Expecting the demand of electric buses and light commercial vehicles (LCV) to soar in the next five years, the country’s leading commercial vehicle maker Ashok Leyland Ltd. is planning to build green urban buses and other LCVs.

Canada-based electric commercial vehicle manufacturer Green Power Motor is exploring partnerships to help launch its models in India, according to brokerage firm Emkay Global Financial Services Ltd., which invited the company to participate in an EV conference in May.

Global player Tesla Inc. from the US, which registered its Indian subsidiary this year, has started hiring local staff for positions ranging from charging operations and aftersales to grow its EV business in India.

Enterprising new local players are also forging ahead.

India’s Omega Seiki Mobility (OSM) has set an ambitious goal to become “the Tesla of electric cargo space” by manufacturing electric cargo vehicles for the local and surrounding markets of South Asia and Southeast Asia.

“We are investing more money into the company. We have already allocated 2 billion rupees and will be assigning another 8 billion rupees into Omega Seiki Mobility business,” Uday Narang, chairman of OSM told NNA in an interview.

OSM recently announced that it would develop a manufacturing facility in Bangladesh with an investment of 1 billion rupees (about $13.6 million).

Another new entrant Ather Energy, which has launched its remodeled EV scooter, is also determined to expand across India. It has grown its presence to a dozen Indian cities as of March this year in its target to cover as many as 40 Indian cities by March 2022.

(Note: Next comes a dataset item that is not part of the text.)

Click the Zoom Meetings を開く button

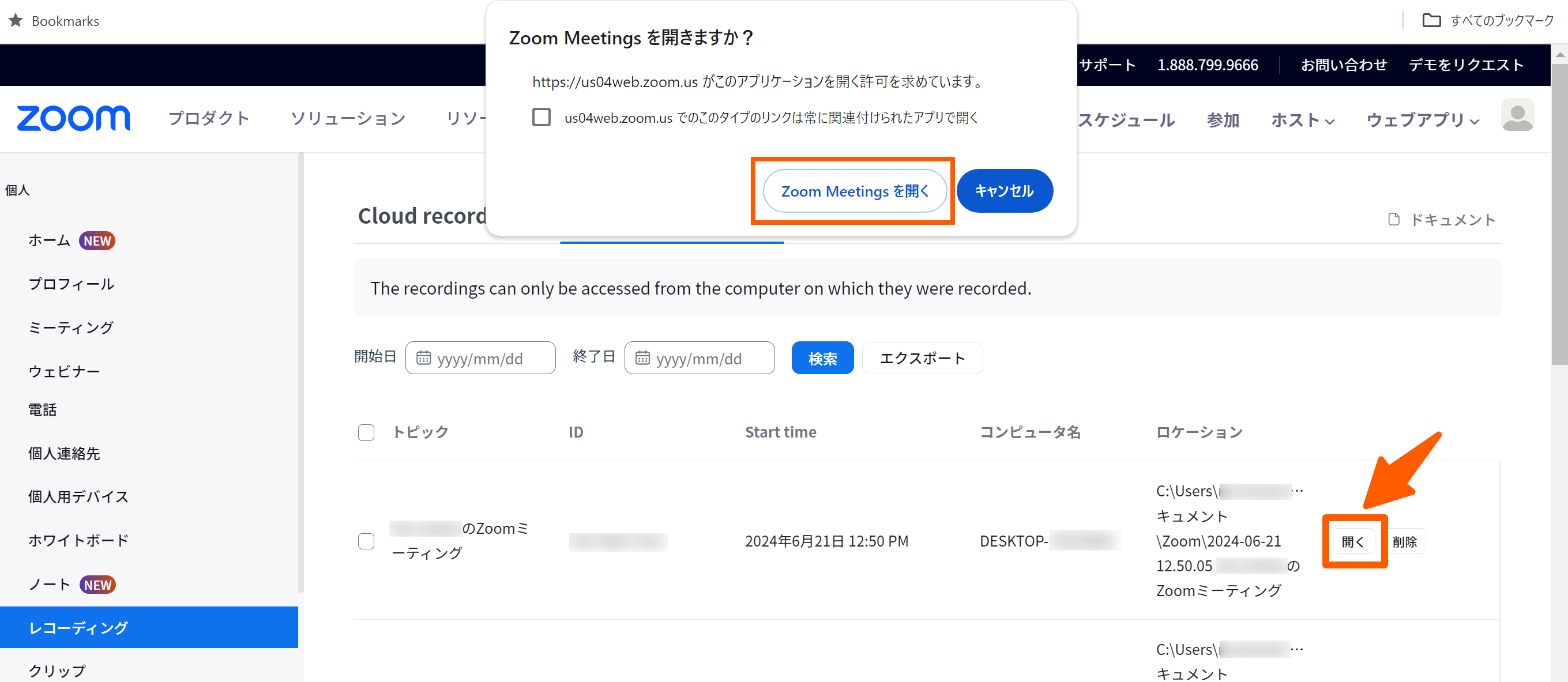pos(854,191)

With an investment that could go up to 24 billion rupees, EV startup Ola Electric Mobility has already set up a big e-scooter manufacturing plant which boasts an initial annual capacity of 2 million units.

As EV production in India is picking up fast, the component suppliers are adapting to the transition by increasing local product development and entering global tie-ups to cater to rising demand.

Over 120 billion rupees investments have been committed for local production of components in India so far as of April this year, Shamsher Dewan, vice president and group head of corporate ratings at ICRA, told NNA.

Dewan said incentivizing local manufacturing for batteries, critical components and charging infrastructure is critical for the growth of the EV ecosystem and adoption in the country.

ICRA expects the recently announced production-linked incentive (PLI) scheme for auto components and ACC (Advanced Chemistry Cell) batteries to provide much needed impetus for local production.

According to Emkay Global, EV penetration in India is expected to be driven by factors such as stringent emission norms, incentive schemes and well-defined long-term policies by both the central and state governments.

The Society of Manufacturers of Electric Vehicles also noted that many states across the country such as Delhi, Gujarat, Maharashtra, Andhra Pradesh, Haryana, Karnataka, Kerala, Tamil Nadu, Telangana and Uttar Pradesh have introduced policies to promote e-mobility.

Recently, Gujarat announced its glorious plan to turn one of its cities, Kevadia, into an electric vehicle city.

Flourishing e-commerce firms such as Flipkart and Zomato are also planning to shift their entire delivery fleet to electric by 2030.

“Across the value chain, the expectation of EV adoption is high, and now the debate has shifted from ‘when’ to ‘how fast’,” Emkay Global concluded.